The Liberal Democrat MP, Michael Moore, is to introduce a bill legally binding the country to spend 0.7% of its gross national income (GNI) on overseas aid in perpetuity. A curious piece of legislation when we have no idea how our GNI will fluctuate over time. The bill raises two immediate questions;
- What happens if we end up on our ‘beam ends’, how could it be justifiable to give away money that was needed at home?
- Who decides where the money is spent? Do we, the voters, have a say in the allocation of the money?
Frequently our overseas aid is given to less than transparent governments who spend it on private jets for their tyrannical and insane dictators. Often, too, it is spent in countries that already have a high GNI and are able to spend significant sums on nuclear weapons, defence systems, space exploration etc. yet still claiming they need aid from the UK.
From the article “Just send £700 and you’ll help an aid boss with his bar bill“ by Rod Liddle in the Sunday Times 6th July 2014;
“The real beneficiary of Michael’s enormous generosity on our behalf, however, will not be the Indian astronauts or even the African tyrants. It will be the vast, British-based aid industry that sustains itself on such largesse, with humungous salaries, plush offices, contentious and fatuous advertising campaigns, a multitude of lobbyists swathed in self-righteousness, hugely expensive foreign trips and trebles all round. And the bosses of these organisations will shake their heads sadly when you question this expenditure as being, maybe not what the public thinks it should be paying for and tell you that it’s all sadly, terribly necessary.”
“They need that infrastructure, they need to pay top dollar to get the best people, because that means those impecunious peasants will get the best deal possible. And they need to raise your awareness of the very real issues facing the impoverished billions of the Third World. Although they would rather not raise your awareness when it comes to their own accounts.
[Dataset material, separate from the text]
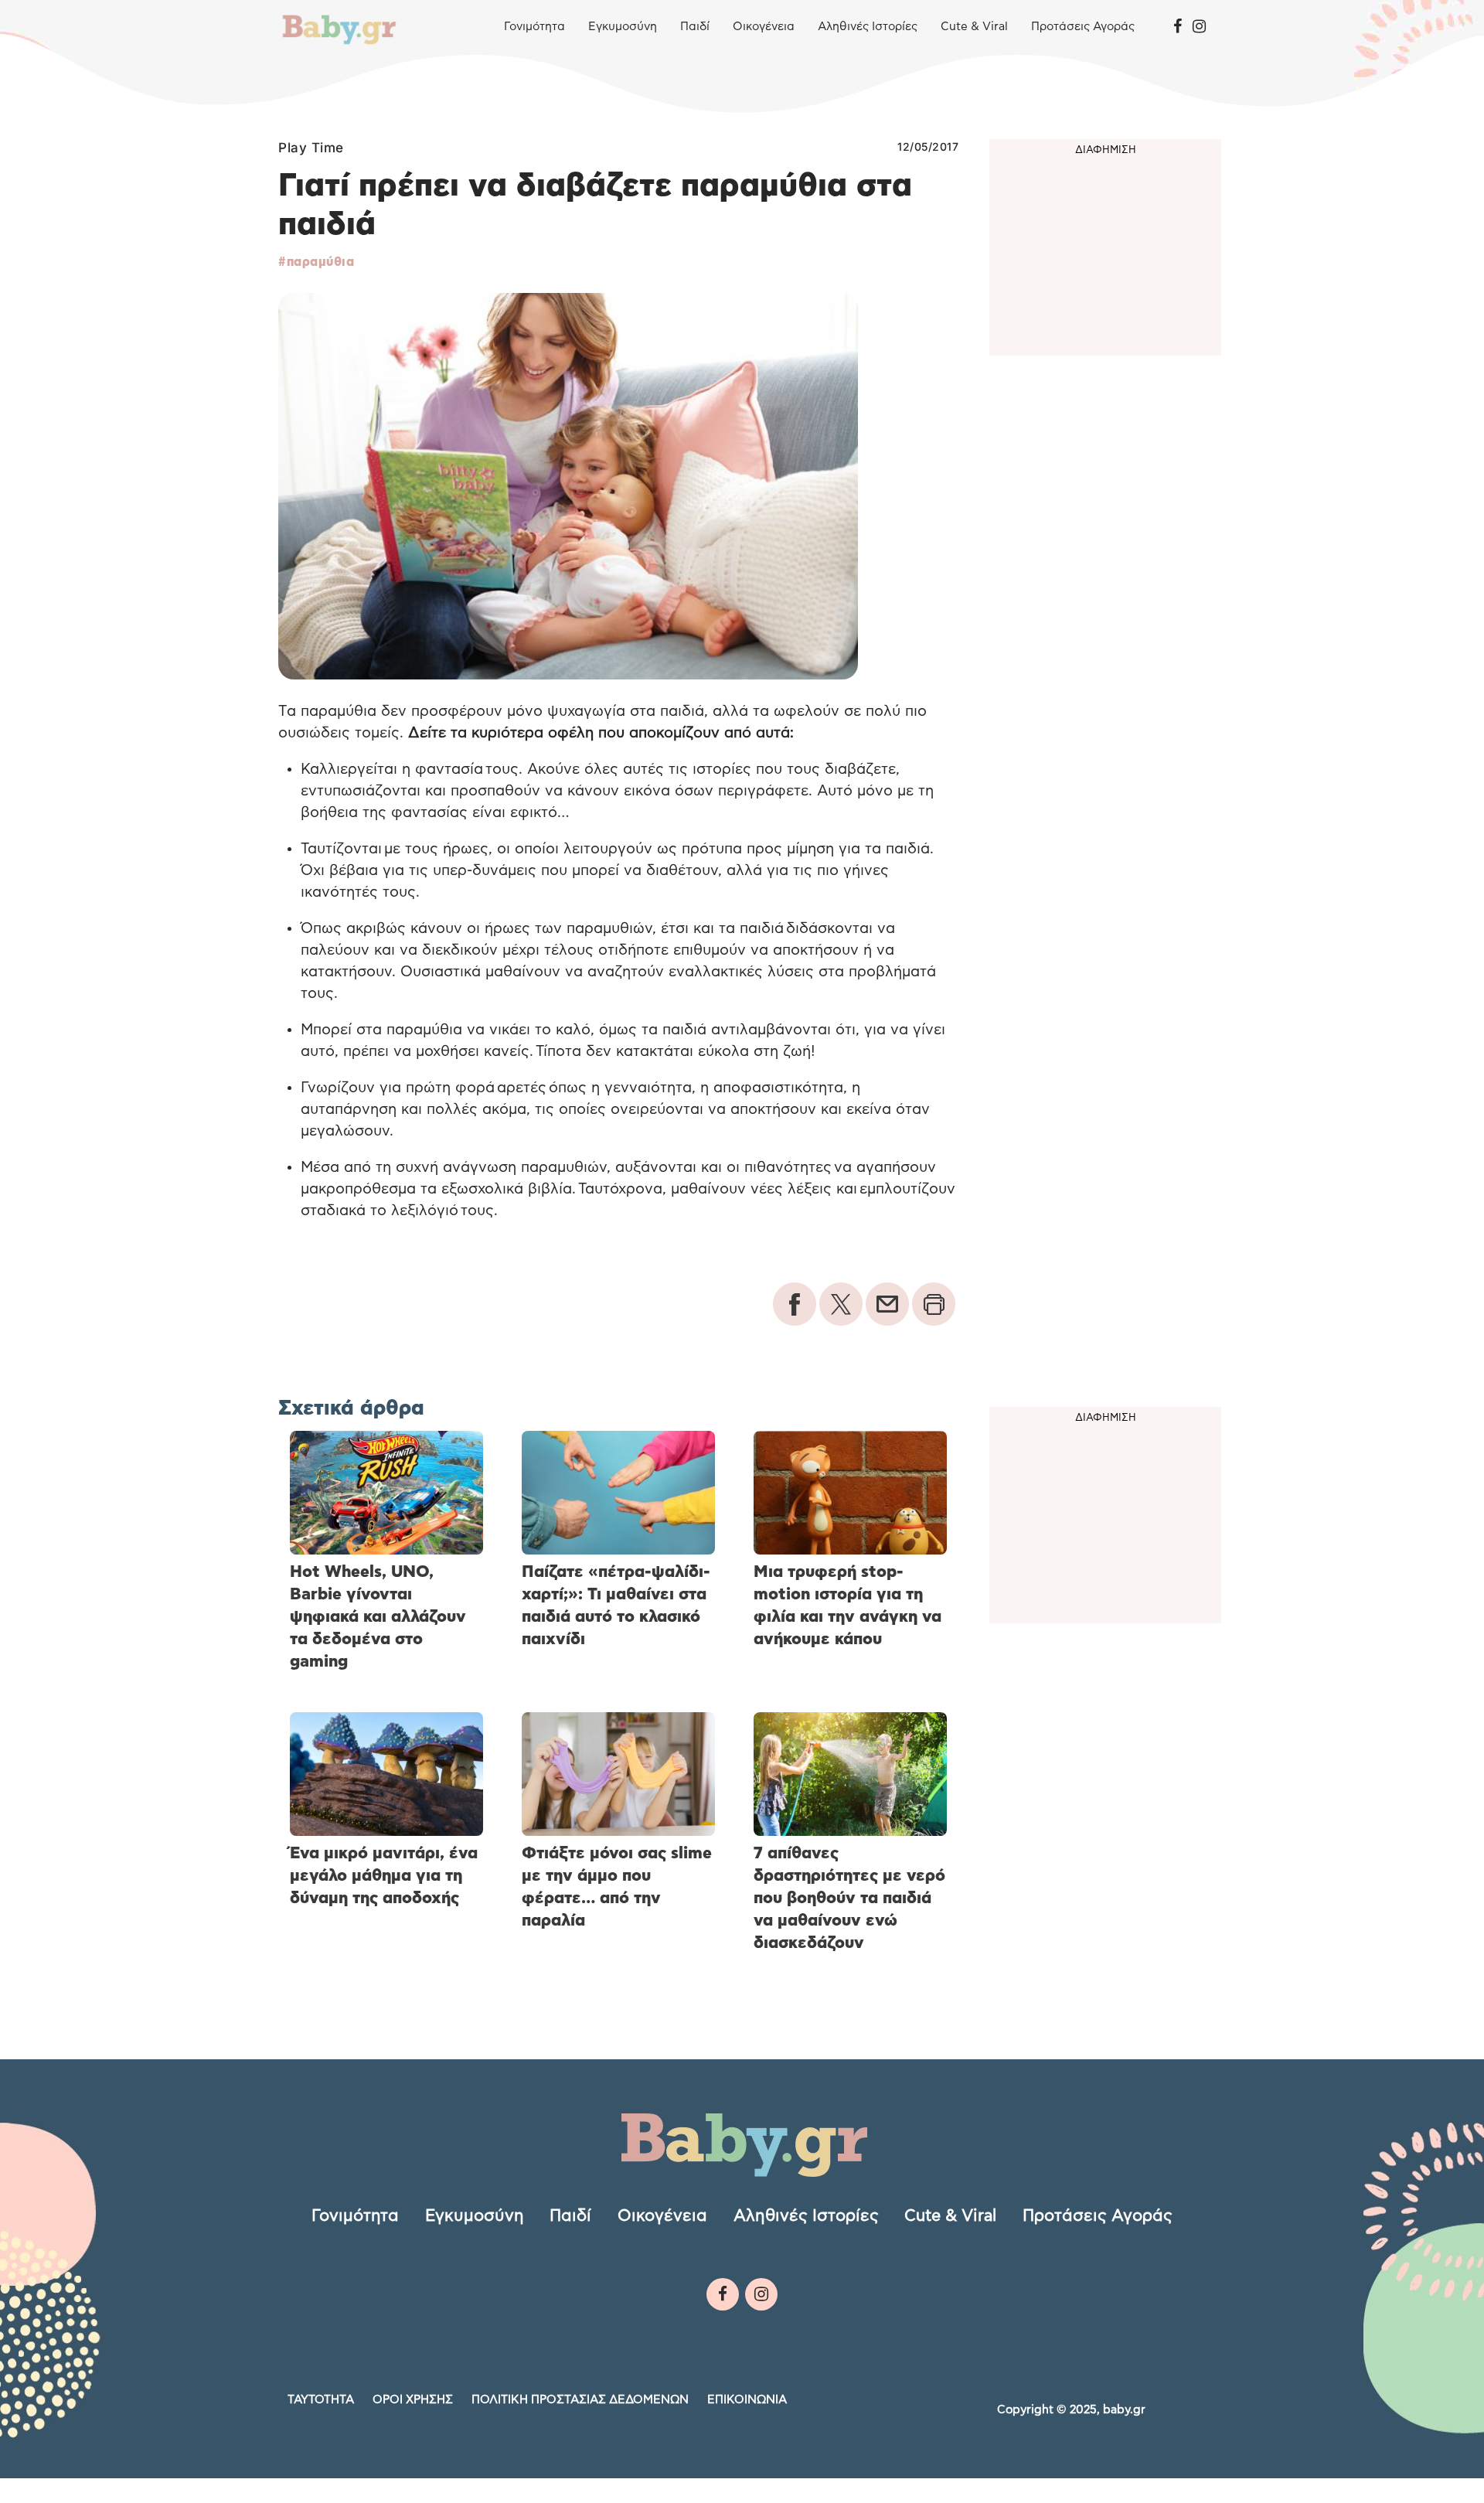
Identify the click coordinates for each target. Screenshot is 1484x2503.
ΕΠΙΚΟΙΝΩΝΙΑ (747, 2400)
We had an example of this last week, with a National Audit Office investigation of something called the Private Infrastructure Development Group (PIDG). These corporate monkeys swallowed some £414m of taxpayers’ money since 2012; the figure is expected to rise to £700m in the near future. The National Audit Office castigated this hitherto mysterious institution for being just a tad lax on its old administrative costs and also for a lack of transparency. The 15 directors of the PIDG’s subsidiary, GuarantCo, spent extortionate sums on air travel and hotel expenses.”
“A chap called Ted Rule, for example, managed to spend close to £3,000 getting himself to Stockholm for a meeting — presumably he was carried on a golden litter by Filipino dwarves. And once in Sweden, he obviously needed some light refreshments — another £700-plus down the Swanee. One Rule for the rich, huh, Ted? Four of the directors had to fly to the balmy and congenial island of Mauritius for an important meeting, again racking up thousands of pounds. Why Mauritius, you ask? Because GuarantCo, along with another PIDG subsidiary, is incorporated there. Why is it incorporated there? Because Mauritius is a corporate tax haven.”
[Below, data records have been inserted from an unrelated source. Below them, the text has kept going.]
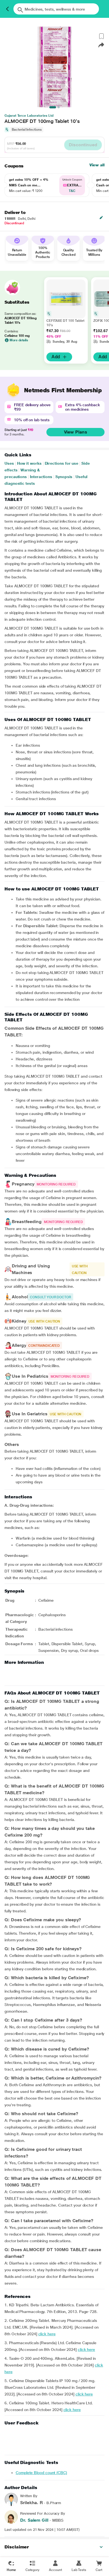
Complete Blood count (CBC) (41, 2472)
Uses (9, 463)
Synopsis (63, 476)
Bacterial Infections (27, 130)
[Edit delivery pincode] (101, 217)
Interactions (41, 476)
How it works (29, 463)
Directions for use (62, 463)
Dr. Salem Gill (34, 2520)
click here (47, 2334)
“I wonder if I am alone in finding that arrangement ever so slightly suspect. Or is it the case that when it comes to overseas aid, the normal rules simply don’t apply?
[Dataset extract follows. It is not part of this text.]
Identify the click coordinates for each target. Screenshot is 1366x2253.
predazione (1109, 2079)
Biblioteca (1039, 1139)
Every objection is assuaged with the practised response that it’s all for the good of the poor old Africans. Yeah, as they say, right. It’s a racket — and good luck with your bill, Mr Moore.”
While the above article comes across as hyper-critical of the management of charitable organisations, the example given isn’t the first I’ve read of what seems like excessive expenditure from people who purport to be in it for the less-advantaged and not for themselves.
My feeling is that charities need to be more transparent with their spending so that people who donate to good causes are clear how their money is spent. I also find it hard to understand why we continue to pay out billions in aid to countries with nuclear weapons programs and space programs – these are luxury projects not necessities. And the fact that taxpayers’ money buys greater opulence for corrupt presidents of poor countries is frankly a disgrace.
UKIP believes that the whole issue of overseas aid needs to be reviewed (not ring-fenced as the coalition have done, and certainly not enshrined in law as the Lib Dems are proposing). There are situations in countries that are clearly desperate, and as a wealthy nation we have a responsibility to help. But at the same time, the government’s first priority must be to act for the good of the citizens of the UK and so when times are tough (as they have been recently) a significant portion of the £12bn pa currently set aside for aid should be allocated to take care of the people of the UK.